Утром Сергей пошел забирать документы. Шел неторопливо — куда спешить? Думал. Не думал, вернее, а так… Самоуглубленно вел диалог с проректором. Представлял, как войдет к нему в кабинет и спросит: «Ну, что? Довольны? Определили двух юнцов, которым нет еще и девятнадцати, в отбросы общества — и довольны?! Считаете, сделали доброе дело?» Именно на это «нет девятнадцати» и «на отбросы» хотелось нажать. Ну в самом деле, как так — нет девятнадцати — и уже отбросы! Шалите, товарищ Фоменко! Перегибаете! Что он, сам не понимает — взрослый человек? Посмотрит Сергей ему в глаза и спросит. Шевельнется совесть у человека — нет?
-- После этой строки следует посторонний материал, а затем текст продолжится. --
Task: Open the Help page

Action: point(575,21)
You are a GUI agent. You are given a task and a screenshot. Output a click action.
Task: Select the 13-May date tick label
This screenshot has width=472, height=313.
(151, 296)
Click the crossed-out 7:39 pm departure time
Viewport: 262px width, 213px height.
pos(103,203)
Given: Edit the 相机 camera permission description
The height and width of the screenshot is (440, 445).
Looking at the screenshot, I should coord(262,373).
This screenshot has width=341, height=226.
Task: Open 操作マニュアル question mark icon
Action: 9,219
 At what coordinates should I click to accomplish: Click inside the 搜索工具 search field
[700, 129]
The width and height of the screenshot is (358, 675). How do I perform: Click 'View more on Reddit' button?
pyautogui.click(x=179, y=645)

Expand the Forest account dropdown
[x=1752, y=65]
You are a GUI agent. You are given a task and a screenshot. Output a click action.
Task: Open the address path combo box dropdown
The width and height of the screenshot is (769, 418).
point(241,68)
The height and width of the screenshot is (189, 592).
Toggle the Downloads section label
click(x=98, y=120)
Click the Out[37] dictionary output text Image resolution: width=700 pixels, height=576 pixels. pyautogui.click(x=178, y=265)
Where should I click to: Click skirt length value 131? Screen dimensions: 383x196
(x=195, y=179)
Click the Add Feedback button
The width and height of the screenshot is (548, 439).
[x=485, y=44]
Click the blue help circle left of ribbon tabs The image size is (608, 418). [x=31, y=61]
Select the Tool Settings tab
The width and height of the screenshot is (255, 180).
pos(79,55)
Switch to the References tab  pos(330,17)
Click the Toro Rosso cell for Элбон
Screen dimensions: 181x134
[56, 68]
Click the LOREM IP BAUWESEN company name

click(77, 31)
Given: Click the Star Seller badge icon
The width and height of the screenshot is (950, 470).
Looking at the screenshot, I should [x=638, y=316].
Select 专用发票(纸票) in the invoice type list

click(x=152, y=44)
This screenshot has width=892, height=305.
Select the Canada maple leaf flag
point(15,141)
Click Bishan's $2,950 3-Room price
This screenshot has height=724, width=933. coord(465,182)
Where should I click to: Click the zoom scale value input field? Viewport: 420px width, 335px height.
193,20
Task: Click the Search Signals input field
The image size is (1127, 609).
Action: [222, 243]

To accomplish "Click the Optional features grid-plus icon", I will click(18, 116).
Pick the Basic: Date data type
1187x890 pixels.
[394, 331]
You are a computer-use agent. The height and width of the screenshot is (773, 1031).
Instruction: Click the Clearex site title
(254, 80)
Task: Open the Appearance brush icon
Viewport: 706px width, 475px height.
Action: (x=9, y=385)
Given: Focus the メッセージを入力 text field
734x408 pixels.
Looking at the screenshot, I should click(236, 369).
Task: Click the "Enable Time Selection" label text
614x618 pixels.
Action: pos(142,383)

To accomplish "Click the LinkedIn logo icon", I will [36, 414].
Кузю вчера он так и не нашел, а к проректору сейчас зайдет…
Сережа так «заговорился», что прошагал мимо института. Повернул обратно… И словно на две длинные стальные спицы, напоролся на вопиюще сосредоточенный, полнящийся непонятным торжеством, взгляд. Навстречу двигалась инвалидная коляска с той самой женщиной, к которой водила их с Лапиным Люся. Сережа поздоровался, но в ответ тихо и смиренно кивнула лишь старушка, толкавшая коляску. А женщина-инвалидка окинула взором, и в зрачках ее победоносно вспыхнули уже знакомые ему электрические дужки. Здесь, на улице, среди людей она была вся охвачена, обособлена ото всего вокруг этим ощущением своего торжества, как бы даже озарена изнутри вдохновенным знанием только ей ведомой правоты…
Он не враз и опомнился, постоял, посмотрел вослед, потом перед собой, не в силах понять и совладать с поселившимся в нем страхом.
Мальчишки пускали по ручью у обочины маленькие белые кораблики из пенопласта. Он в детстве пускал по весне кораблики из коры…
С проректором Сергей столкнулся прямо у входа в институт. Замешкался: здороваться, нет, открыть дверь, пропустить вперед или пройти первым?..
Фоменко тоже поглядел на Сергея с замешательством — так поглядел, будто увидел лицо знакомое, памятное чем-то, а чем — выпало из головы. Вблизи проректор не выглядел таким уж надменным палачом или инквизитором, а… словно бы охваченным своим каким-то торжеством. Может быть, ответственностью возложенной на него миссии…
— Здрасте! — само вырвалось у Сергея. Он открыл двери и придержал.
Проректор учтиво поклонился и прошел.
— Вы ко мне? — заговорил он по ту сторону входа, старательно шаркая подошвами ботинок о щетку.
— За документами.
— Куда думаете? На производство?
— Посмотрим.
— А в армию?
— Наверно, осенью.
— Документы в ректорате. Подпишите обходной лист и… искренне желаю найти свою судьбу.